On February 18, 2018,An Endless War’: Why 4 U.S. Soldiers Died in a Remote African Desert”
“Jogging quickly at a crouch, Staff Sgt. Bryan C. Black motioned to the black S.U.V. beside him to keep moving. At the wheel, Staff Sgt. Dustin M. Wright tried to steer while leaning away from the gunfire. But the militants, wielding assault rifles and wearing dark scarves and balaclavas, kept closing in.”
Sergeant Black suddenly went down. With one hand, Sergeant Wright dragged his wounded comrade to the precarious shielding of the S.U.V. and took up a defensive position, his M4 carbine braced on his shoulder.
“Black!” yelled a third American soldier, Staff Sgt. Jeremiah W. Johnson, checking for the wounds.
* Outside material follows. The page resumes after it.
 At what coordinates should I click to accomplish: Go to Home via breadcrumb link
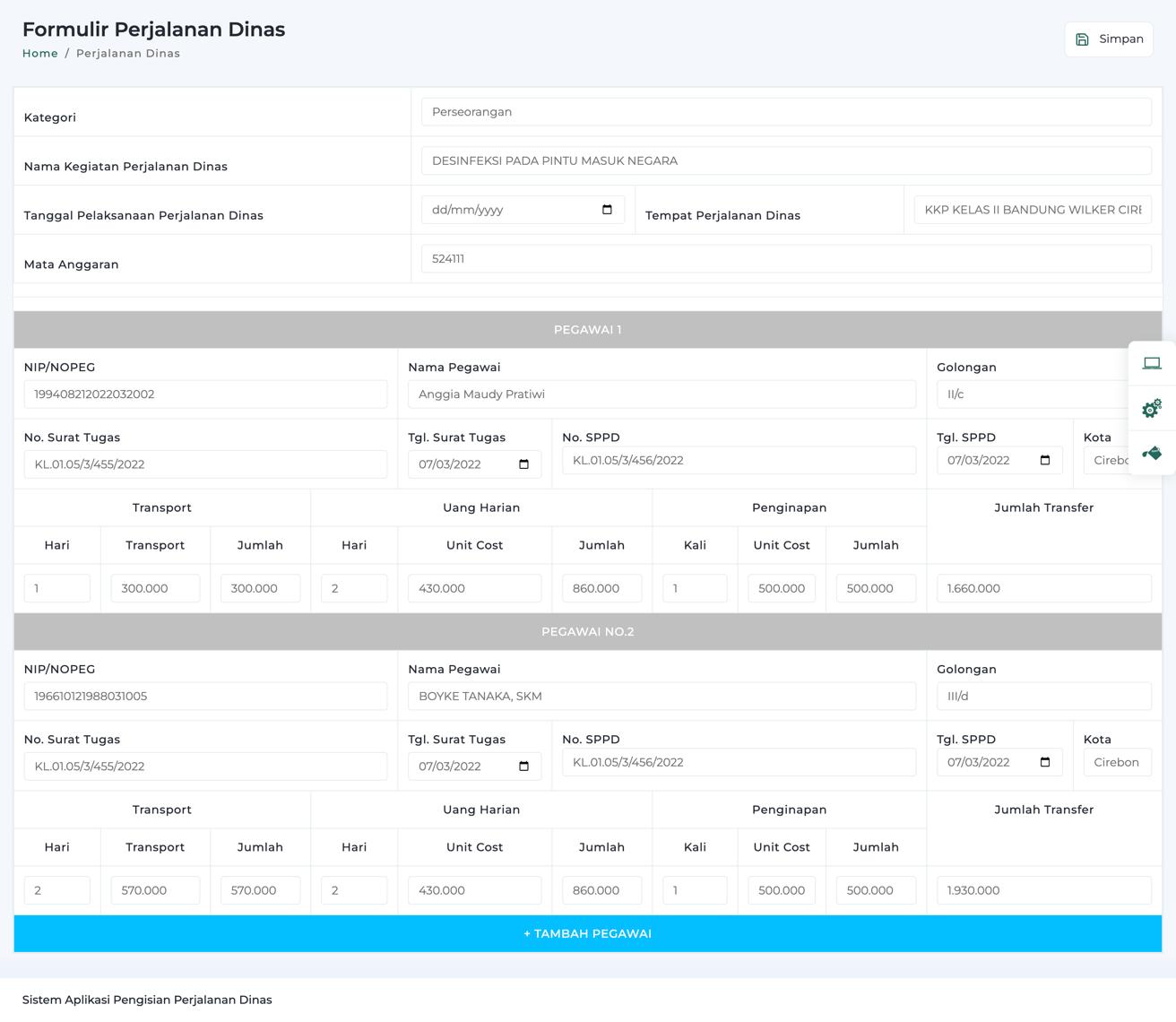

Sergeant Black lay on his back, motionless and unresponsive.
Cornered, Sergeant Wright and Sergeant Johnson finally took off, sprinting through the desert under a hail of fire. Sergeant Johnson was hit and went down, still alive.
At that point, Sergeant Wright stopped running. With only the thorny brush for cover, he turned and fired at the militants advancing toward his fallen friend.
These were the last minutes in the lives of three American soldiers killed on Oct. 4 during an ambush in the desert scrub of Niger that was recorded on a military helmet camera. A fourth American, Sgt. La David Johnson, who had gotten separated from the group, also died in the attack — the largest loss of American troops during combat in Africa since the 1993 “Black Hawk Down” debacle in Somalia.
The four men, along with four Nigerien soldiers and an interpreter, were killed in a conflict that few Americans knew anything about, not just the public, but also their families and even some senior American lawmakers.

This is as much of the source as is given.